## Seção de dados:
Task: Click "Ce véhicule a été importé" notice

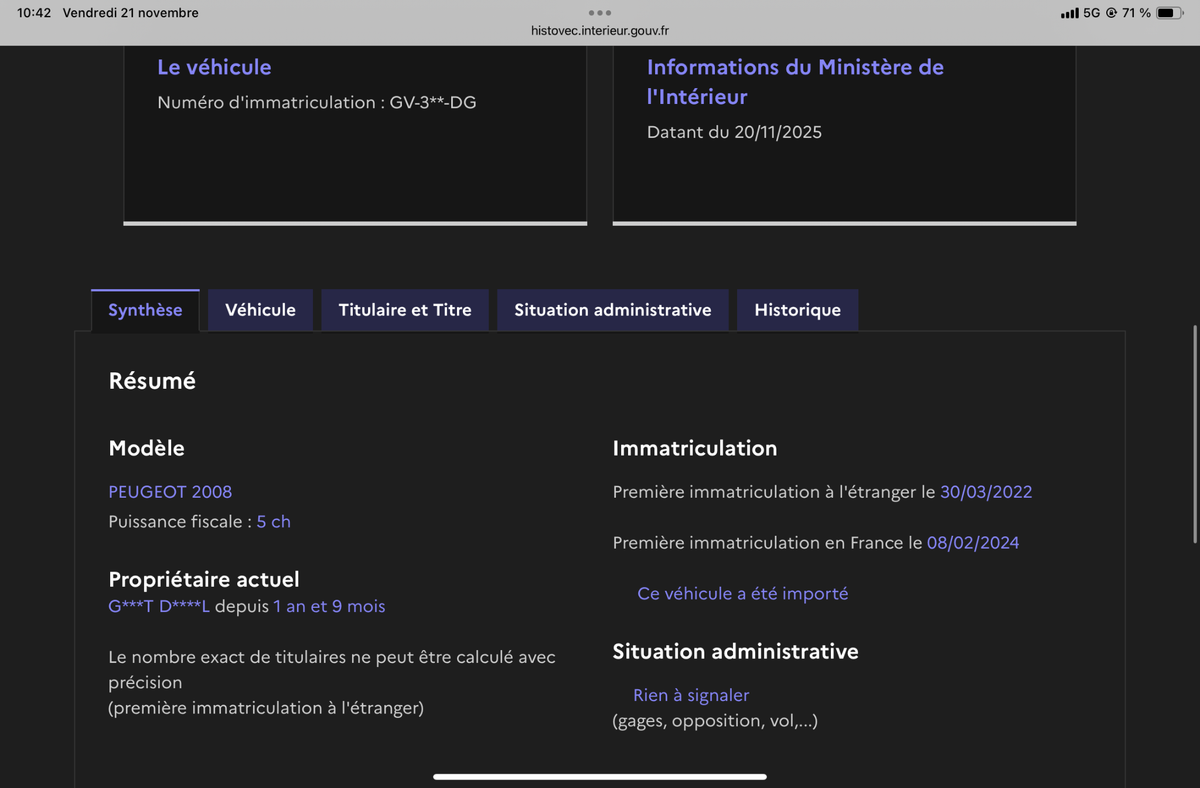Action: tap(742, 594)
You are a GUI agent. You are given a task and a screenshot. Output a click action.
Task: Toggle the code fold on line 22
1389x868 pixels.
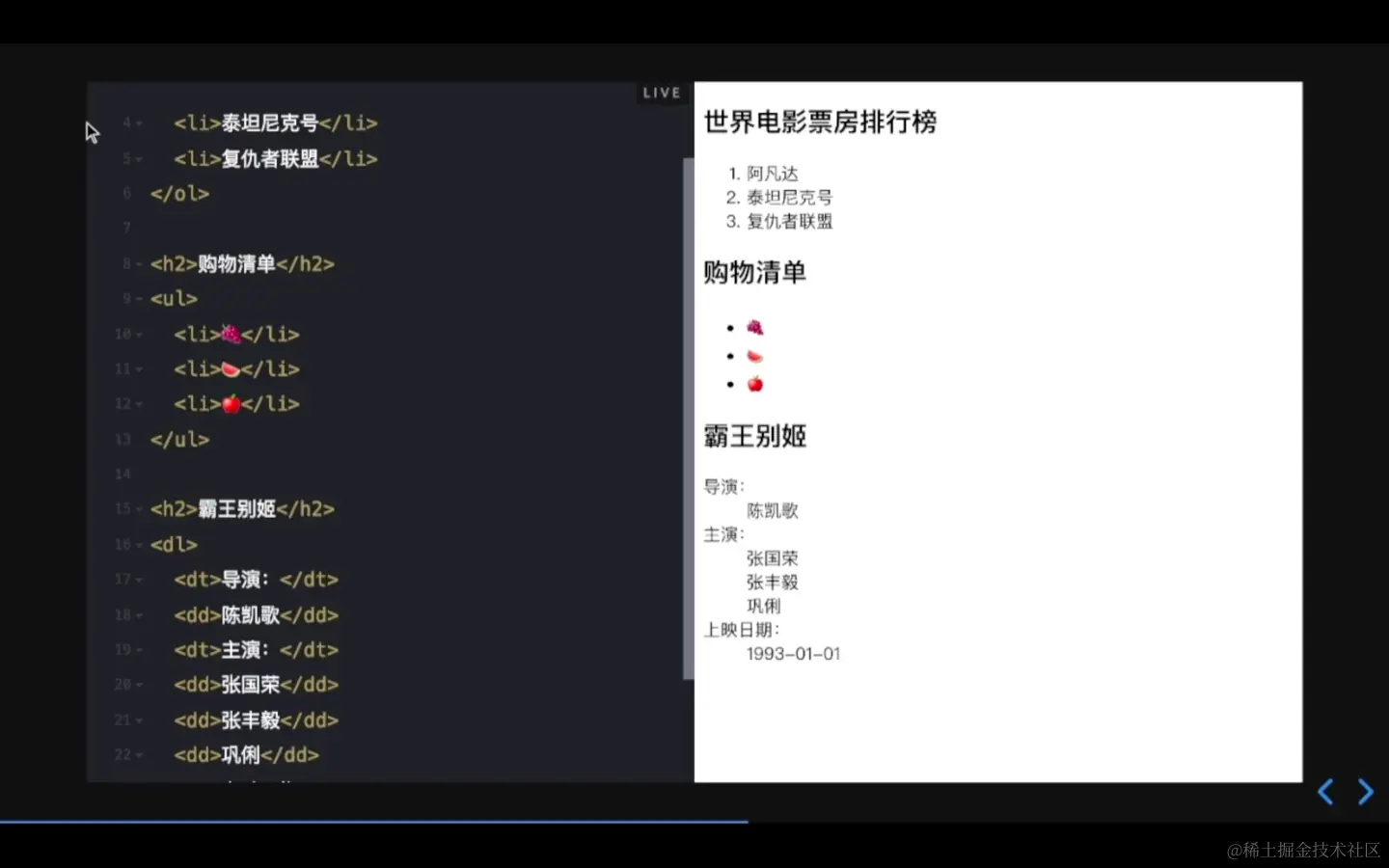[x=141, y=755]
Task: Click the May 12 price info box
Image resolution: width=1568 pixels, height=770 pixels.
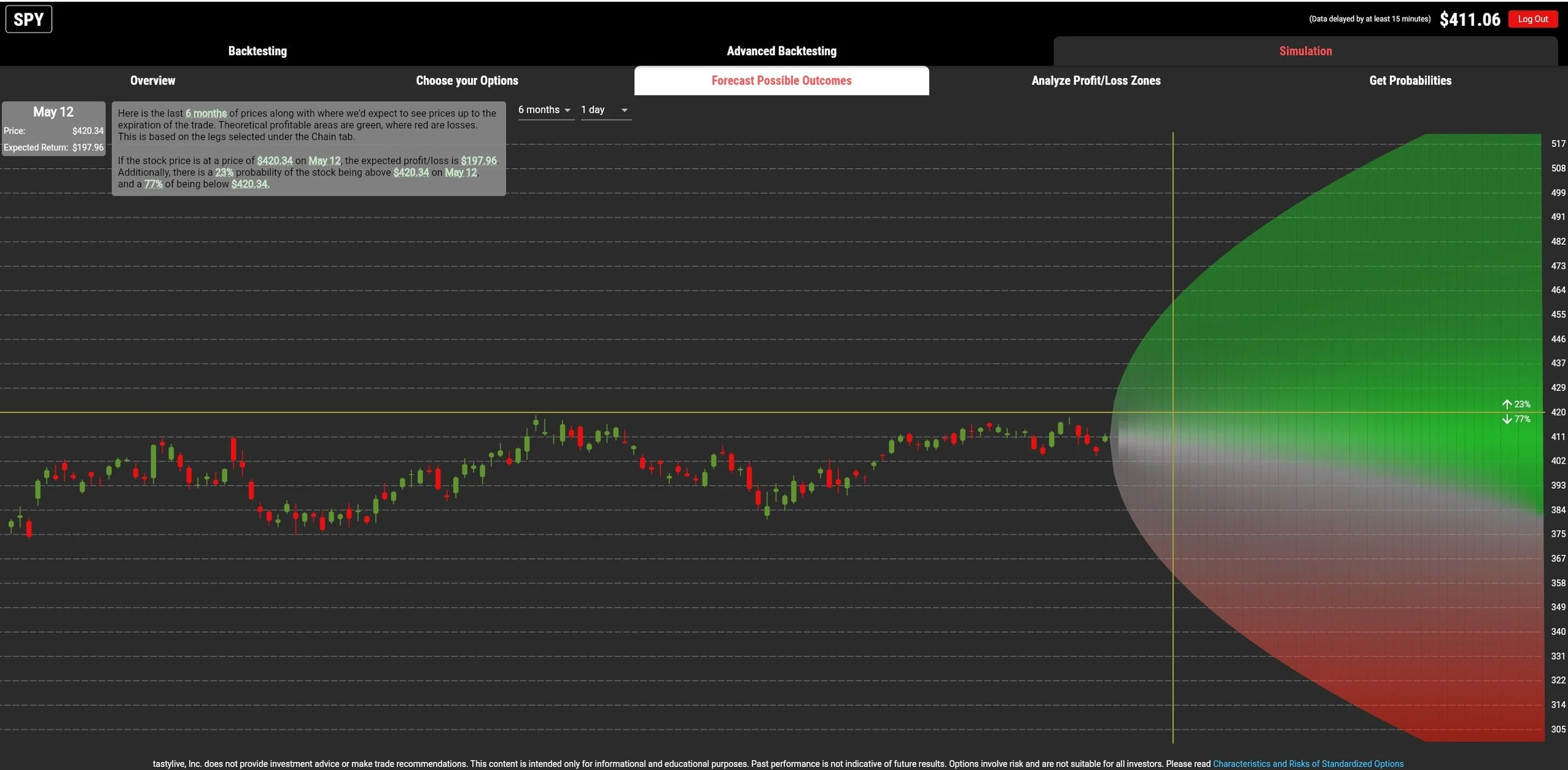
---
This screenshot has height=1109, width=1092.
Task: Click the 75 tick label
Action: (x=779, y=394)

## Enunciado:
Disponha em uma tabela Markdown, com as colunas Posição e Texto, as linhas dos registros entre a que contém "Task: Click the May 12 price info box" e a que contém "Image resolution: width=1568", inclusive. Deixe de fora as linhas em branco.

## Resultado do exercício:
| Posição | Texto |
|---|---|
| 1 | Task: Click the May 12 price info box |
| 2 | Image resolution: width=1568 pixels, height=770 pixels. |